Compensation cost associated with share-based payment awards that is recorded in the acquirer’s postcombination financial statements should be accounted for in accordance with ASC 805-30-35-3, which states that replacement share-based payment awards issued by the acquirer that are attributable to employees’ future services should be subsequently measured and accounted for based on the guidance in ASC 718. For example, the determination of whether the acquirer’s replacement awards should be classified as equity or as a liability and the period over which compensation cost is recognized should be based on the guidance in ASC 718.
Modifications of awards after the acquisition date should be accounted for based on the modification guidance in ASC 718. No adjustments are made to the accounting for the business combination as a result of changes in forfeiture estimates (refer to Question BCG 3-2 and Question BCG 3-3) or modifications of replacement awards after the acquisition date in accordance with ASC 805-30-55-11 through ASC 805-30-55-12. This includes fair value adjustments for the remeasurement of liability-classified awards at each balance sheet date until the settlement date under ASC 805-30-55-13.
New share-based payment awards (as opposed to replacement awards) granted by the acquirer to the former employees of the acquiree will be subject to the guidance in ASC 718, and will not affect the accounting for the business combination.
Question BCG 3-7
How should the acquirer account for a modification to an arrangement with contingent payments in a business combination when the modification occurs during the measurement period?
PwC response
A subsequent change to a compensation arrangement does not lead the acquirer to reassess its original conclusion under ASC 805-10-55-25 regarding whether the arrangement is treated as consideration transferred or is accounted for outside of the business combination.
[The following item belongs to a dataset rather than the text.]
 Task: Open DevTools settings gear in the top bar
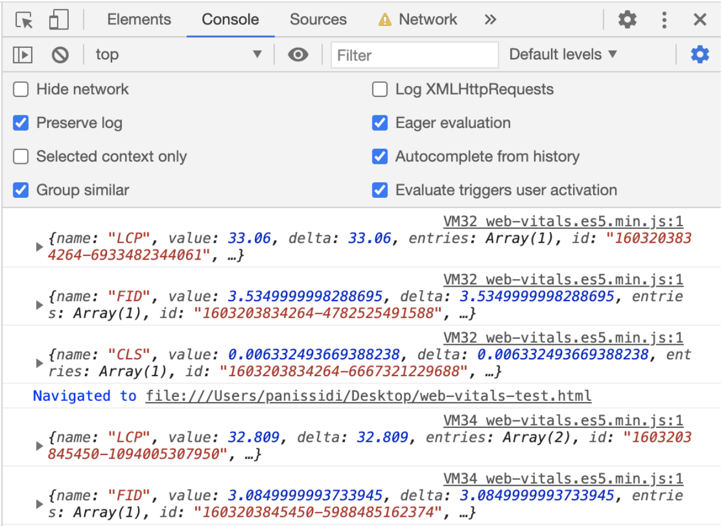coord(627,20)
Assuming the original conclusion reached as of the acquisition date was not an error, the original treatment should be respected even if the subsequent change was made during the measurement period.
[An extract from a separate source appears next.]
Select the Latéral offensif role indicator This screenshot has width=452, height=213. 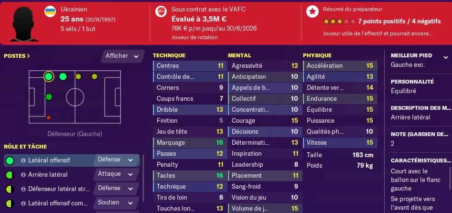[10, 160]
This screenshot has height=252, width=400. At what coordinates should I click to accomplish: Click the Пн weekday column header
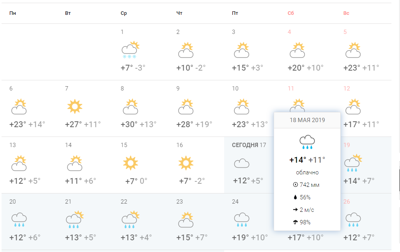pos(13,13)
Example BCG 3-16 illustrates an arrangement that includes contingent payments that is modified during the measurement period.
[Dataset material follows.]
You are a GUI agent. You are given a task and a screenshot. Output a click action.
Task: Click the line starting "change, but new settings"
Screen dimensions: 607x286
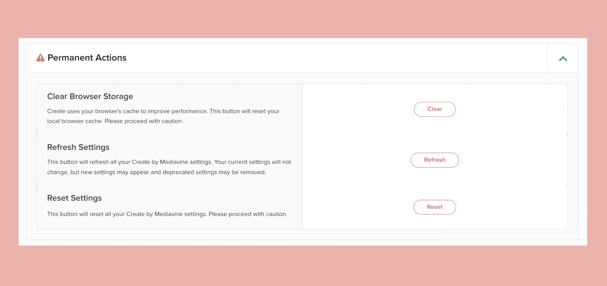pos(156,172)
Accounting for modifications during the measurement period to compensation arrangements
Company A acquired Company B in a business combination. Company A wanted to retain the services of the former Company B shareholders to help transition the business. Therefore, Company A agreed to pay a portion of the consideration to the former shareholders of Company B over the length of their new employment contracts (three years) with the combined entity. The former shareholders would forfeit any unearned portion of the contingent payment if employment were voluntarily terminated.
After considering the guidance in ASC 805-10-55-25, Company A determined that it should account for the contingent payment as compensation cost because the contingent payment was linked to the former shareholders’ continued employment. Six months after the business combination, Company A decided it no longer needed the former shareholders for transition purposes and terminated their employment. As part of the termination, Company A agreed to settle the contingent payment arrangement with an additional payment to the former shareholders.
How should Company A account for the modification?
Company A appropriately concluded at the acquisition date that the arrangement should be treated as compensation cost. A subsequent change to that arrangement does not cause Company A to reassess its original conclusion under ASC 805-10-55-25. This would apply even if the subsequent change was made while Company A was in the process of finalizing any measurement period adjustments. Company A should consider the payment to the former shareholders of Company B as being made to settle their employment contracts with Company A (i.e., Company A accelerated the service period) and not as consideration transferred to acquire Company B.